The flow of fluid through a pipe of uniform (circular) cross-section is known as Hagen-Poiseuille flow. The Hagen-Poiseuille flow is an exact solution of the Navier-Stokes equations in fluid mechanics. The equations governing the Hagen-Poiseuille flow can be derived from the Navier-Stokes equation in cylindrical coordinates by making the following set of assumptions:

1. The flow is steady ( $\partial(...)/\partial t = 0$ ).
2. The radial and swirl components of the fluid velocity are zero ( ur = uθ = 0 ).
3. The flow is axisymmetric ( $\partial(...)/\partial \theta = 0$ ) and fully developed ($\partial u_z/\partial z = 0$ ).

→ **WRITTEN TASKS**:
1. Answer these questions using the passage on Hagen-Poiseuille flow.
(a) What name is given to the flow of fluid through a pipe of uniform circular cross-section?
(b) Which components of the fluid velocity are assumed to be zero?
(c) Besides steady, what two properties does the last listed assumption give the flow?
2. From the passage on Hagen-Poiseuille flow, pull out the stretch from "The flow of" through "u_z/\partial z = 0$ )." word for word.

→ **EXCERPTED DATA**:
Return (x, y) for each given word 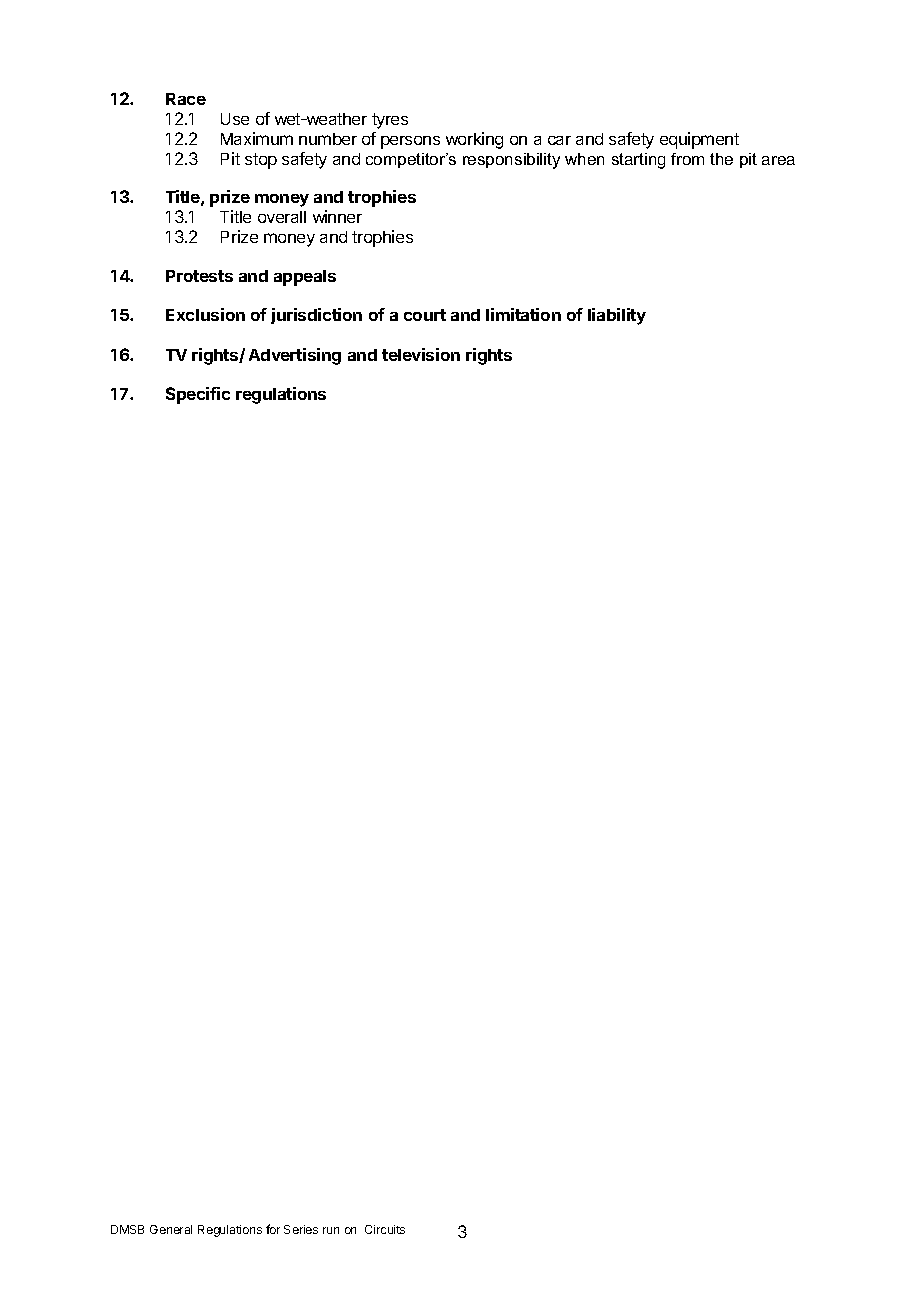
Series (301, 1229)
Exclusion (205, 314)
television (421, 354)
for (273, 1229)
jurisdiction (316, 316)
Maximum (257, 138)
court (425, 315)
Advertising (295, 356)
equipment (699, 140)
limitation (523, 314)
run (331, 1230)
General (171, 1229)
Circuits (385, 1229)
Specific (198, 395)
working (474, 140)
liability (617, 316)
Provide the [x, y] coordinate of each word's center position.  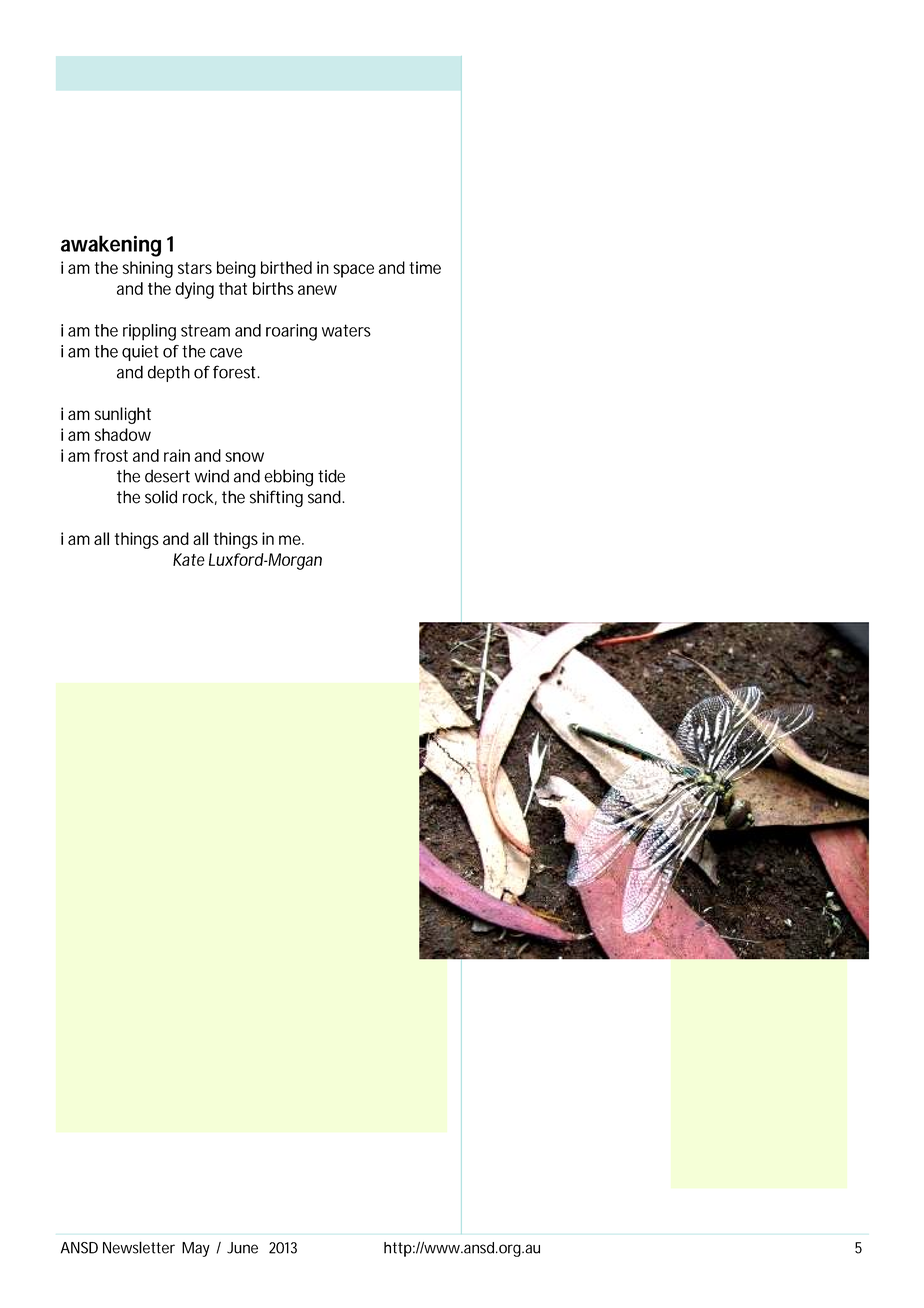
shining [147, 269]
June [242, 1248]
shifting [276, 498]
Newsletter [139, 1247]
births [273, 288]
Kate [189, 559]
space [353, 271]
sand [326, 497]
--
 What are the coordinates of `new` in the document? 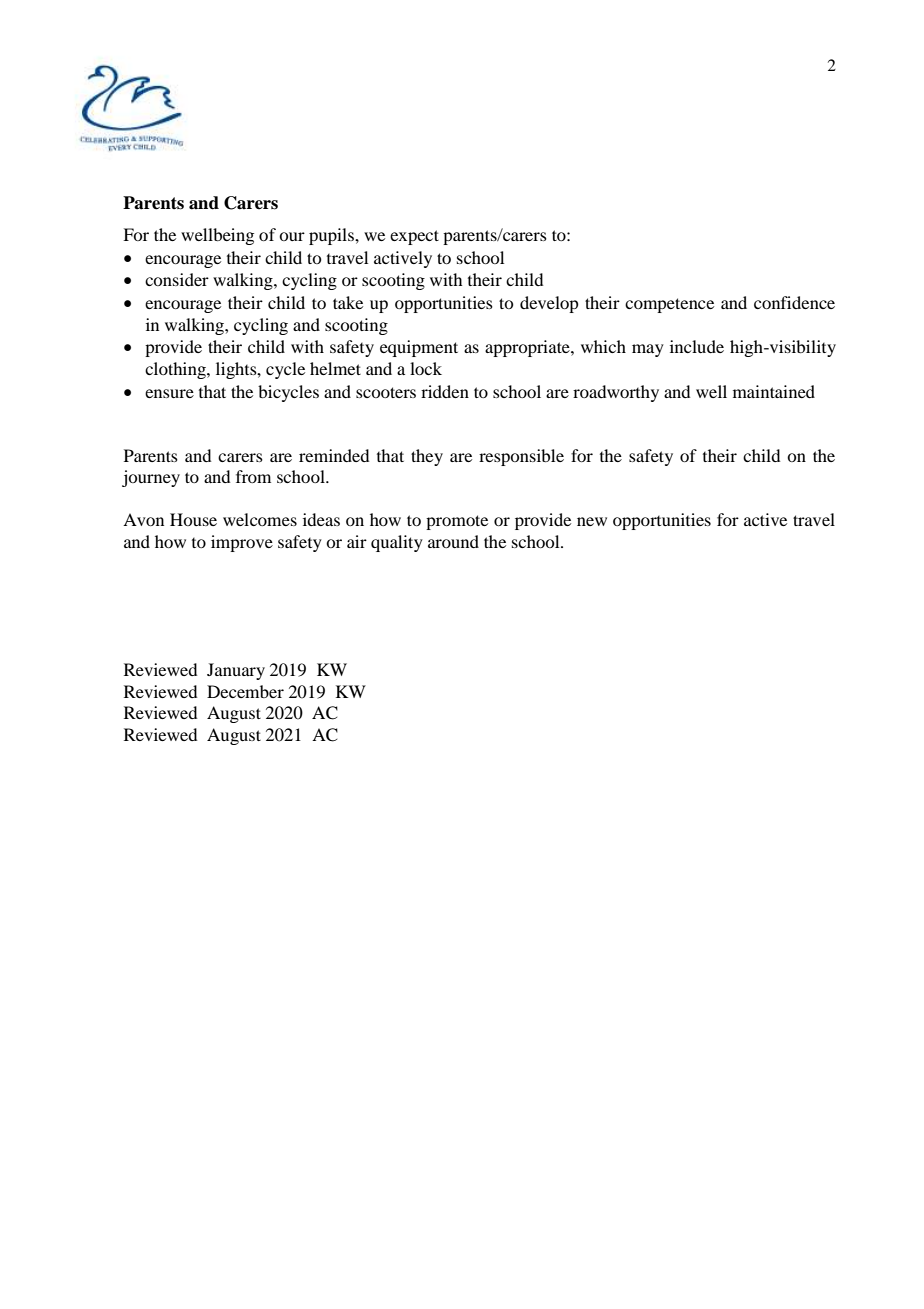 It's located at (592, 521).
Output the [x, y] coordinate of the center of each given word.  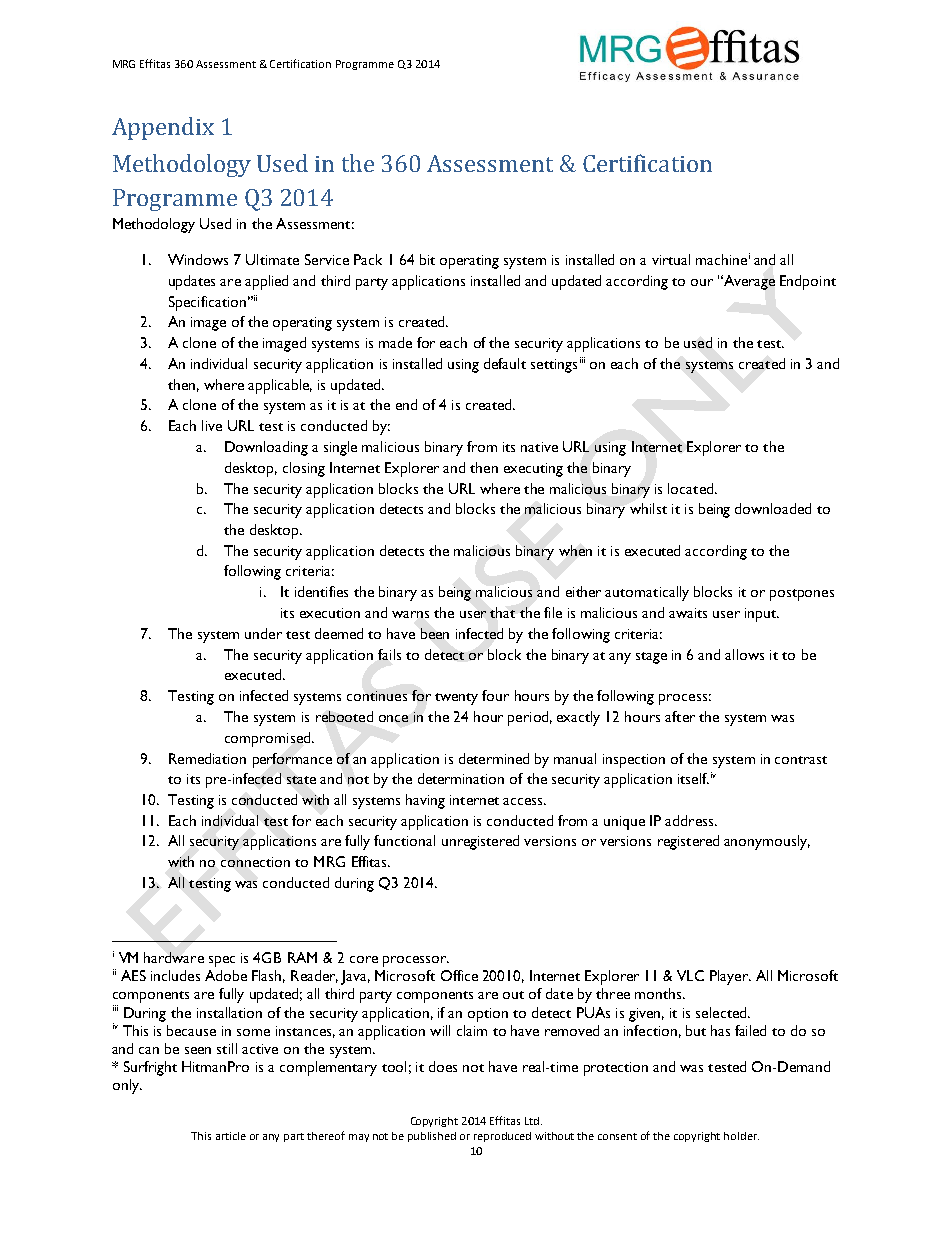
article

→ **PER-TASK ANSWERS**:
1.
(a) Hagen-Poiseuille flow.
(b) The radial and swirl components.
(c) It is axisymmetric and fully developed.

2.
The flow of fluid through a pipe of uniform (circular) cross-section is known as Hagen-Poiseuille flow. The Hagen-Poiseuille flow is an exact solution of the Navier-Stokes equations in fluid mechanics. The equations governing the Hagen-Poiseuille flow can be derived from the Navier-Stokes equation in cylindrical coordinates by making the following set of assumptions:

1. The flow is steady ( $\partial(...)/\partial t = 0$ ).
2. The radial and swirl components of the fluid velocity are zero ( ur = uθ = 0 ).
3. The flow is axisymmetric ( $\partial(...)/\partial \theta = 0$ ) and fully developed ($\partial u_z/\partial z = 0$ ).